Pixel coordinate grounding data
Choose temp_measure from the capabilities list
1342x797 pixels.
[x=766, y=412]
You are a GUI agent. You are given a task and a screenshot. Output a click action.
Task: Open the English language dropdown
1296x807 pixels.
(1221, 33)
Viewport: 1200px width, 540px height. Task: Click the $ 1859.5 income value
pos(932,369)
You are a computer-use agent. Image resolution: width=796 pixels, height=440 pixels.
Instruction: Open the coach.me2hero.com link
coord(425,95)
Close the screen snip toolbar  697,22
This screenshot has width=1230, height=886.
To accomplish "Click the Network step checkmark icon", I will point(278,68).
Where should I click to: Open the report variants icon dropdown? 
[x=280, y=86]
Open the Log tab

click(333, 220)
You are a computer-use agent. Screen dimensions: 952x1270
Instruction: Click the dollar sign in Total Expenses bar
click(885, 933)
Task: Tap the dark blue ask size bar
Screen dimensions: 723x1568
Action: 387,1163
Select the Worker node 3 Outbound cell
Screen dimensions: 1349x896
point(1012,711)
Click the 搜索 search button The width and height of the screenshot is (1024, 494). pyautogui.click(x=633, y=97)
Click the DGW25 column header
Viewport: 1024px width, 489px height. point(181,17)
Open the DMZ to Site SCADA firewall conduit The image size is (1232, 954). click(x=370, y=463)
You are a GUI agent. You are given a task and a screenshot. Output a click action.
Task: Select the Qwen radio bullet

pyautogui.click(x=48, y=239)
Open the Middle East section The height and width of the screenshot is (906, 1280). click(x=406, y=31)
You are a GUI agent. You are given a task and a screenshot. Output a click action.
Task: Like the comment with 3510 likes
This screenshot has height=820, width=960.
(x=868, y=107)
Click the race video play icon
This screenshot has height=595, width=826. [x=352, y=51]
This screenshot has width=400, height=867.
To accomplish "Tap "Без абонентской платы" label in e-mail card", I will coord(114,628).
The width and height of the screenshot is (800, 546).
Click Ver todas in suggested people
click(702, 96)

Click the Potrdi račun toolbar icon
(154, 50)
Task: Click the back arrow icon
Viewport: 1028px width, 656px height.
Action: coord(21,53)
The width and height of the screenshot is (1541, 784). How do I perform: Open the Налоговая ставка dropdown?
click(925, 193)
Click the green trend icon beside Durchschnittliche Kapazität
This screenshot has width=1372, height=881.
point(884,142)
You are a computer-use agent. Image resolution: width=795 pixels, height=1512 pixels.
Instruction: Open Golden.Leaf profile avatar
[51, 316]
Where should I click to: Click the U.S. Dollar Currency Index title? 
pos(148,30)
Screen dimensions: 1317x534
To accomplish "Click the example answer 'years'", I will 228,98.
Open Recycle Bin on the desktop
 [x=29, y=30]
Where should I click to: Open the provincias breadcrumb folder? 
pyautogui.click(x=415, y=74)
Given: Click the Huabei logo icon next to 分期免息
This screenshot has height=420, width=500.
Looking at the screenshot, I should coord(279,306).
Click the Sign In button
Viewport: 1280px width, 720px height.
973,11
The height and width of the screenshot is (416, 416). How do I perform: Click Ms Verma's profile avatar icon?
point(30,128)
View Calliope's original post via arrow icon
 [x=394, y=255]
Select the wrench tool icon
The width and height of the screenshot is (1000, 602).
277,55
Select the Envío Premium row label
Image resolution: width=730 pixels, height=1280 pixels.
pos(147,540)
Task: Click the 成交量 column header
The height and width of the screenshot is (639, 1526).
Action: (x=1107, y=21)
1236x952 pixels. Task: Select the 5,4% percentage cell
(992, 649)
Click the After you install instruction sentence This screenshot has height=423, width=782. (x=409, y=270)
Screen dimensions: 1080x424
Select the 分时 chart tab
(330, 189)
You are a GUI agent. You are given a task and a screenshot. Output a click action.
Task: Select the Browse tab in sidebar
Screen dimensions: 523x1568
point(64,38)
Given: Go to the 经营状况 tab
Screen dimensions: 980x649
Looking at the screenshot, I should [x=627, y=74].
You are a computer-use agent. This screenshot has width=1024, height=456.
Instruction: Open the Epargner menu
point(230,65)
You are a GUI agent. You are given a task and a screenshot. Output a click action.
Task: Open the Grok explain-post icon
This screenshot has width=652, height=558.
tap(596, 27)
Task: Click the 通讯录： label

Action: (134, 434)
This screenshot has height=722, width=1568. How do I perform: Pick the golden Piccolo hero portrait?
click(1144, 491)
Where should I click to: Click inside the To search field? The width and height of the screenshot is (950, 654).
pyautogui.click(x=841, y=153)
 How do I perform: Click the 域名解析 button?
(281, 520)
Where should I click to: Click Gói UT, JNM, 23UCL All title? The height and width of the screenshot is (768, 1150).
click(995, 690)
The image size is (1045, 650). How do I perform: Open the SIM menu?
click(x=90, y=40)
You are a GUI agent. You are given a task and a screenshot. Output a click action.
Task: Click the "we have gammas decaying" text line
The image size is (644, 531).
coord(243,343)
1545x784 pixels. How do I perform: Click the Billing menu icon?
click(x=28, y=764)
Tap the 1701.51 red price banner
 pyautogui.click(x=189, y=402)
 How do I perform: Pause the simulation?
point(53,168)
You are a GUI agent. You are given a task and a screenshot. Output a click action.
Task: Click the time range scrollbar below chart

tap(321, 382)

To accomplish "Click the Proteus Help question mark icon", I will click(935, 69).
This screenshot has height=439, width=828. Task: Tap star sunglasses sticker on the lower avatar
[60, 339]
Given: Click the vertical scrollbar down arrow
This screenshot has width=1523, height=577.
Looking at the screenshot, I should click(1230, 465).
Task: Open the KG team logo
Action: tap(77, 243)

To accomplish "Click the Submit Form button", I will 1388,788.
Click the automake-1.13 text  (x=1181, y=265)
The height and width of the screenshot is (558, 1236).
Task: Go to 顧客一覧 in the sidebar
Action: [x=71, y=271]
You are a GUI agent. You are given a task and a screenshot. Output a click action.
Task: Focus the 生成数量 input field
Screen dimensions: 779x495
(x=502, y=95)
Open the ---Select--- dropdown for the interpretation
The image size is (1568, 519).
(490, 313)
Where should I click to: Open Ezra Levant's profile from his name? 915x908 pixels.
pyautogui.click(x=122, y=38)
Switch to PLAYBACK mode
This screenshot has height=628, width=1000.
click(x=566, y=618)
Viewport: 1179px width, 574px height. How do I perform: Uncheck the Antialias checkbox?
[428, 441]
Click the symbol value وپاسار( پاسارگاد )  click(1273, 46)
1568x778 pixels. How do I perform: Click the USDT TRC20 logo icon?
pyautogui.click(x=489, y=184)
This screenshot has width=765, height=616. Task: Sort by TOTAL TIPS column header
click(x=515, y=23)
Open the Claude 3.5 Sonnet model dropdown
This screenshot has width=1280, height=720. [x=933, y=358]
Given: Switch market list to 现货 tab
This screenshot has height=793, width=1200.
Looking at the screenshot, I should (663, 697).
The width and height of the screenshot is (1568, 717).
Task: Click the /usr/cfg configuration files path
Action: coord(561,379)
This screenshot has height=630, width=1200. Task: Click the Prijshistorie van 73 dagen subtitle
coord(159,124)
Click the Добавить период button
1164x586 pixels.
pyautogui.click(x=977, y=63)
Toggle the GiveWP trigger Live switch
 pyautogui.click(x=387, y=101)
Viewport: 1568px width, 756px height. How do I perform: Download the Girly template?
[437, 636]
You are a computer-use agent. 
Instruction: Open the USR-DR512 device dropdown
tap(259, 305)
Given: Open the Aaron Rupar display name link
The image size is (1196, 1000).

• **Exercise**
Begin at the top of the records above and quote each line exactly, ending with the line that contains "You are a computer-use agent. Image resolution: width=796".

• **Answer**
Choose temp_measure from the capabilities list
1342x797 pixels.
[x=766, y=412]
You are a GUI agent. You are given a task and a screenshot. Output a click action.
Task: Open the English language dropdown
1296x807 pixels.
(1221, 33)
Viewport: 1200px width, 540px height. Task: Click the $ 1859.5 income value
pos(932,369)
You are a computer-use agent. Image resolution: width=796 pixels, height=440 pixels.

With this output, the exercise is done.